**Dataset records**:

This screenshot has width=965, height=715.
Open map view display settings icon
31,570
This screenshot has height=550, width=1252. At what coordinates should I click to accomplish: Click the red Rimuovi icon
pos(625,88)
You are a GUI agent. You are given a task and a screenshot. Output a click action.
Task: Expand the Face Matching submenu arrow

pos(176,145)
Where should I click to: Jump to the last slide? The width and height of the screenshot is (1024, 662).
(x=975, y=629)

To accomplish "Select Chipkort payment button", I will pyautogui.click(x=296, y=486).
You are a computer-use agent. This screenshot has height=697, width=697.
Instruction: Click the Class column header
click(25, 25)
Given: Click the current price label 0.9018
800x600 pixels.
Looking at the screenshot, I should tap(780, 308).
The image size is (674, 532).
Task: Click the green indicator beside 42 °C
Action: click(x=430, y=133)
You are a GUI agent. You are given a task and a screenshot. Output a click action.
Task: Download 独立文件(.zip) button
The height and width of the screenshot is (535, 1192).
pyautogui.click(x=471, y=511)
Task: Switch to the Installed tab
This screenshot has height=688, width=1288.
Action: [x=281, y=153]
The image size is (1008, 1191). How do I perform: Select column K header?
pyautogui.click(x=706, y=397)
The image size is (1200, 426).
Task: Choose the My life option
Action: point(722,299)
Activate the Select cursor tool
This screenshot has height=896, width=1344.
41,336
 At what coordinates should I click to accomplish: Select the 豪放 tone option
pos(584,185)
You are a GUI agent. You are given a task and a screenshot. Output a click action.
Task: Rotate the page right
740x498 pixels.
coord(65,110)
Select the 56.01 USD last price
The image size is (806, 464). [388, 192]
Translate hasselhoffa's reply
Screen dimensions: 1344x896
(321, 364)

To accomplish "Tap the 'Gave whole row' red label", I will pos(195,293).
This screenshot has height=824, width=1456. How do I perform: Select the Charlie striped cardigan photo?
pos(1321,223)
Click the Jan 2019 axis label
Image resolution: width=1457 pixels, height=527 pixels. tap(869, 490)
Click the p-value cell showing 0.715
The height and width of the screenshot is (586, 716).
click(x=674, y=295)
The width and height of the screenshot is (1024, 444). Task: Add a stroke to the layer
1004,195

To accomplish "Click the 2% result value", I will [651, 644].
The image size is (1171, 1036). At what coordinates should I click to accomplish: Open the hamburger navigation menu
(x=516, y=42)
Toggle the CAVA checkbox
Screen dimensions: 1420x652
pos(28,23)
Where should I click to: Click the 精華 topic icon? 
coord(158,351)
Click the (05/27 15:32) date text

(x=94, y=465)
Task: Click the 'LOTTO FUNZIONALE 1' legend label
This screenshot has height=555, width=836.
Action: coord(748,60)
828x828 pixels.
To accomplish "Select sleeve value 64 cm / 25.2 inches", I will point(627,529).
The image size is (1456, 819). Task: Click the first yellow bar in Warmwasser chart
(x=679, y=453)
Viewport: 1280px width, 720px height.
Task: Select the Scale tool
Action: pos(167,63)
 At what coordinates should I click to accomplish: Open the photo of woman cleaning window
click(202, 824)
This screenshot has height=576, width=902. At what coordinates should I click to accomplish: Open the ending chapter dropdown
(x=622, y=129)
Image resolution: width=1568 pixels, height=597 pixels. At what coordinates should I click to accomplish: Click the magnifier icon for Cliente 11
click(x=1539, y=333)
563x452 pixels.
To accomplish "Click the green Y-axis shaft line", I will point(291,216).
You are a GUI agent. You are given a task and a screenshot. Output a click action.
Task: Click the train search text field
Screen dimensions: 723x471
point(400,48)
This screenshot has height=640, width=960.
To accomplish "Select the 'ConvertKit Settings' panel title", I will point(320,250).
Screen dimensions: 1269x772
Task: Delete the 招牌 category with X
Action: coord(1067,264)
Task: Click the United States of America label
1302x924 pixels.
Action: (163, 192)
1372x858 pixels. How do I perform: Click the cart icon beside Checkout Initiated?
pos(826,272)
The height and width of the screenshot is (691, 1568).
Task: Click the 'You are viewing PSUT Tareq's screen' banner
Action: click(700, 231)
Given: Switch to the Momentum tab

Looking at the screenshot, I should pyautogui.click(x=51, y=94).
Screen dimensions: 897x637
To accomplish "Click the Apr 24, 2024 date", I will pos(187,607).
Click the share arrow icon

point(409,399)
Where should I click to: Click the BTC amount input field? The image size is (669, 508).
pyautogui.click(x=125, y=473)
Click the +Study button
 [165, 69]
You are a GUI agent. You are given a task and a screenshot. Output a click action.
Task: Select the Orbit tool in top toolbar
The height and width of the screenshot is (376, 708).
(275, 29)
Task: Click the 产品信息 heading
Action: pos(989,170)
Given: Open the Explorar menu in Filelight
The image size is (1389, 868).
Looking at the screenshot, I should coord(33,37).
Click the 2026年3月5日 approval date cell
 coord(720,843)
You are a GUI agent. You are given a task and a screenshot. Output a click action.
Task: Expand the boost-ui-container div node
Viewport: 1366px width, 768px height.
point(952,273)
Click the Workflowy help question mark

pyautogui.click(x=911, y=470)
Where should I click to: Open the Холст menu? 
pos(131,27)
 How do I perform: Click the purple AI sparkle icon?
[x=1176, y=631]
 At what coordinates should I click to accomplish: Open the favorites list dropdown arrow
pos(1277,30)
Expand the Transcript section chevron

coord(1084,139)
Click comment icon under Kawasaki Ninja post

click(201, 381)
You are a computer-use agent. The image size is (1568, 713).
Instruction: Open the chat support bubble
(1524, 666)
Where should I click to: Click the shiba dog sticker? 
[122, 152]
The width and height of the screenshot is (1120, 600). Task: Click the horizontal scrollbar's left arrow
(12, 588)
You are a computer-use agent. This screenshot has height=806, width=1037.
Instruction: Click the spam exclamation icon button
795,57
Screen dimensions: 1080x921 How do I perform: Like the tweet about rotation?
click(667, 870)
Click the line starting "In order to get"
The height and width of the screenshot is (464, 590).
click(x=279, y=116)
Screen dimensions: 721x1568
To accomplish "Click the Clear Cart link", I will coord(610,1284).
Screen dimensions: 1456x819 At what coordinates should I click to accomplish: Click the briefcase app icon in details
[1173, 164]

**Exercise objective**: Every line from the data above that contains "computer" must appear in the answer.

**Answer for the task**:
You are a computer-use agent. This screenshot has height=697, width=697.
You are a computer-use agent. The image size is (1568, 713).
You are a computer-use agent. This screenshot has height=806, width=1037.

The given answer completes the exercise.